You are viewing a plain text version of this content. The canonical link for it is here.
Posted to user@zookeeper.apache.org by Michael Bauland <Mi...@knipp.de> on 2010/02/01 13:30:53 UTC

question regarding connectionloss

Hello,

I've got a question regarding the connectionloss exception thrown by Java.
I've got an ensemble running with three zk servers. If one of the three
servers is not running, the whole ensemble should still work (and it
does, so that's fine). But in this situation I experience quite often a
connectionloss exception and I'm wondering if I'm doing something wrong
or if that's to be expected.

My Code is rather simple:
I create a new connection to my ensemble using

ZooKeeper zk = new ZooKeeper (connectString, timeOut, new MyWatcher ());

where connectString contains all three servers. Then I use the ZooKeeper
to read data from a certain path:

zk.getData (path, false, null);

This call quite often returns an exception like

org.apache.zookeeper.KeeperException$ConnectionLossException:
KeeperErrorCode = ConnectionLoss for /125/170/test

But according to your documentation, the connectionloss exception should
only occur in the following two cases:

>    1. The application calls an operation on a session that is no longer alive/valid

This should not be the case, since I only just created the session.

>    2. The ZooKeeper client disconnects from a server when there are pending operations to that server, i.e., there is a pending asynchronous call.
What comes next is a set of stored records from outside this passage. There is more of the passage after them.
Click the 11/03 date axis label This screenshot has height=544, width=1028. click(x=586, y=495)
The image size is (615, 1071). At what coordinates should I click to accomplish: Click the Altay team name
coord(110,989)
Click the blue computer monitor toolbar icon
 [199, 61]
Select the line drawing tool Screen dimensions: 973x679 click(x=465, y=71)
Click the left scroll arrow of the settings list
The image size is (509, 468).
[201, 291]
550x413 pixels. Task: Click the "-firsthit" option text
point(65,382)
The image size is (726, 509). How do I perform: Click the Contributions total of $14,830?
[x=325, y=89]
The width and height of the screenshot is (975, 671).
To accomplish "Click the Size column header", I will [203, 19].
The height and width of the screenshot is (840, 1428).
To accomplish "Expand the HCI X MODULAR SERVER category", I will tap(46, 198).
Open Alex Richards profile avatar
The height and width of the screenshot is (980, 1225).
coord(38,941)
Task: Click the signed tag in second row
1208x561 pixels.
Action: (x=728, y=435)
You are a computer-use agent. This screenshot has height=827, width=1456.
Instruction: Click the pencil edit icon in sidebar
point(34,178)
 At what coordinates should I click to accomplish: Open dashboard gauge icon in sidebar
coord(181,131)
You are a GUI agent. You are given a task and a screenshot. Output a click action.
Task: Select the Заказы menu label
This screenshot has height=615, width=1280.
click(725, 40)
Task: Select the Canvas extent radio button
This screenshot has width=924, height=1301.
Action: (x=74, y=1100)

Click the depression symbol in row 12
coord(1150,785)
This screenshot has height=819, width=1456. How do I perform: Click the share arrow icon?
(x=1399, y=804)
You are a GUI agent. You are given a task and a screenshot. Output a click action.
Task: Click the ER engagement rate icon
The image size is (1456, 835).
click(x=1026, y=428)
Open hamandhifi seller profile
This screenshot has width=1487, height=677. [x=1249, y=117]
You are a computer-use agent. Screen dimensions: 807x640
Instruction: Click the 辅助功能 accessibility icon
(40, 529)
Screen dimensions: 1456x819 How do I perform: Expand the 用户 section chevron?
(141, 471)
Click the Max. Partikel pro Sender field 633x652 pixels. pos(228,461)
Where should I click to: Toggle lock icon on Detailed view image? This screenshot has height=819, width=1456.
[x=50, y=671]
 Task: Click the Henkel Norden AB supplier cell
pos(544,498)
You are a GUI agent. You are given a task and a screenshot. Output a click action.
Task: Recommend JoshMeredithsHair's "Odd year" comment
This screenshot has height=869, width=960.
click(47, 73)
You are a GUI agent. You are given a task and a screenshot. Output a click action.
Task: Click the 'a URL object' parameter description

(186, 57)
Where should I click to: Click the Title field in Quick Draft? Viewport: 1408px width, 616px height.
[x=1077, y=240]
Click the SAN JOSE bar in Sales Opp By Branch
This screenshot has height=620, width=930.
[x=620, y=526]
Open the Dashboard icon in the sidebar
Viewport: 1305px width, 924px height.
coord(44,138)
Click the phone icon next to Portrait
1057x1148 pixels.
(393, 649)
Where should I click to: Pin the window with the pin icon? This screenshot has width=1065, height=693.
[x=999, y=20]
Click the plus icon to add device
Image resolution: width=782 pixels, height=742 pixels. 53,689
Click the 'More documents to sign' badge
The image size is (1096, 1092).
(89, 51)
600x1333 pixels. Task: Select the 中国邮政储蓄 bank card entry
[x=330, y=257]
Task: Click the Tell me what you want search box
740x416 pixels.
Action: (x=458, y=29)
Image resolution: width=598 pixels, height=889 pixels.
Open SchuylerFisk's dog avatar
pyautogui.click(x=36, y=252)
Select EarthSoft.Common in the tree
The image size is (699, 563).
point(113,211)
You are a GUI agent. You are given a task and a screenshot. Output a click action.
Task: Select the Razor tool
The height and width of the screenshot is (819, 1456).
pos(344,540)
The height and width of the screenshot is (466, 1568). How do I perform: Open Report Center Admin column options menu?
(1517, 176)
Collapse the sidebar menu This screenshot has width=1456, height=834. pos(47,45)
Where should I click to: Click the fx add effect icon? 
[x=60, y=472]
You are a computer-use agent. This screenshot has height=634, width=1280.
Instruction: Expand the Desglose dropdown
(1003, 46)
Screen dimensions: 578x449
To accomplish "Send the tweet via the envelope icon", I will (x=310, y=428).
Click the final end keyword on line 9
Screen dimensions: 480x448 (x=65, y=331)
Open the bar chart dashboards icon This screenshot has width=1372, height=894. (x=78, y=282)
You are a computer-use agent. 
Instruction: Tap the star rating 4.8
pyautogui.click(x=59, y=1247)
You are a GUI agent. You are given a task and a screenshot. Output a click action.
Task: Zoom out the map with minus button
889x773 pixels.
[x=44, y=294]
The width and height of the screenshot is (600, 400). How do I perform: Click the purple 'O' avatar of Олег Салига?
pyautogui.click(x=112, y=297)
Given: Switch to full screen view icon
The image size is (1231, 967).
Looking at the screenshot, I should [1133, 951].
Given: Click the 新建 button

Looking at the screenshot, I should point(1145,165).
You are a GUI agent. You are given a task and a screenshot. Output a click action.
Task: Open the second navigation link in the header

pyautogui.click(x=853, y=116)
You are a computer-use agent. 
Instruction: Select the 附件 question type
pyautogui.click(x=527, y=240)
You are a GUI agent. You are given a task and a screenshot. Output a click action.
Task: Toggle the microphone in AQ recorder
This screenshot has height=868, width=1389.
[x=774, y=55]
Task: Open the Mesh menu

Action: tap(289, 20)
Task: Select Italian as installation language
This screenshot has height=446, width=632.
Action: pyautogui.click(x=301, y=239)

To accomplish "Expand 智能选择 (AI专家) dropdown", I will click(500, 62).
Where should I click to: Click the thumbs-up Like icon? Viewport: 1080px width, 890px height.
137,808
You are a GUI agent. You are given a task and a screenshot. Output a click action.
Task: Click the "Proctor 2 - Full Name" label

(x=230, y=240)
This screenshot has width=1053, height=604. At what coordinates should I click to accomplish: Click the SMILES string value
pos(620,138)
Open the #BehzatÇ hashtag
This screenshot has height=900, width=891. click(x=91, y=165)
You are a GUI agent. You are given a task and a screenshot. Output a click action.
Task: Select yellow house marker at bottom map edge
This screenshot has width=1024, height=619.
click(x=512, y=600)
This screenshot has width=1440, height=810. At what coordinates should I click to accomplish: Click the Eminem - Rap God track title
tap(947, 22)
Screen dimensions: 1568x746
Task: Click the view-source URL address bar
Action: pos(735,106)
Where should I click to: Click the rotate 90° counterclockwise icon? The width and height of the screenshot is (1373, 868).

The should also not be the case. I was just doing a read request and no
other client was accessing the ensemble.


My only idea is that maybe the connection call first tried to connect to
 the zookeeper server that was not running (remember only two of the
three servers are running) and before it had a chance to try to connect
to one of the other servers, my getData call was made and failed with
connectionloss. Could that be the reason?
But I thought the connection handling was automatic and if a connection
failed the client would automatically try any of the other listed
servers without the user noticing!?

Thanks for any help.

Cheers,

Michael


-- 
Michael Bauland
michael.bauland@knipp.de
bauland.tel

Re: question regarding connectionloss

Posted by Ted Dunning <te...@gmail.com>.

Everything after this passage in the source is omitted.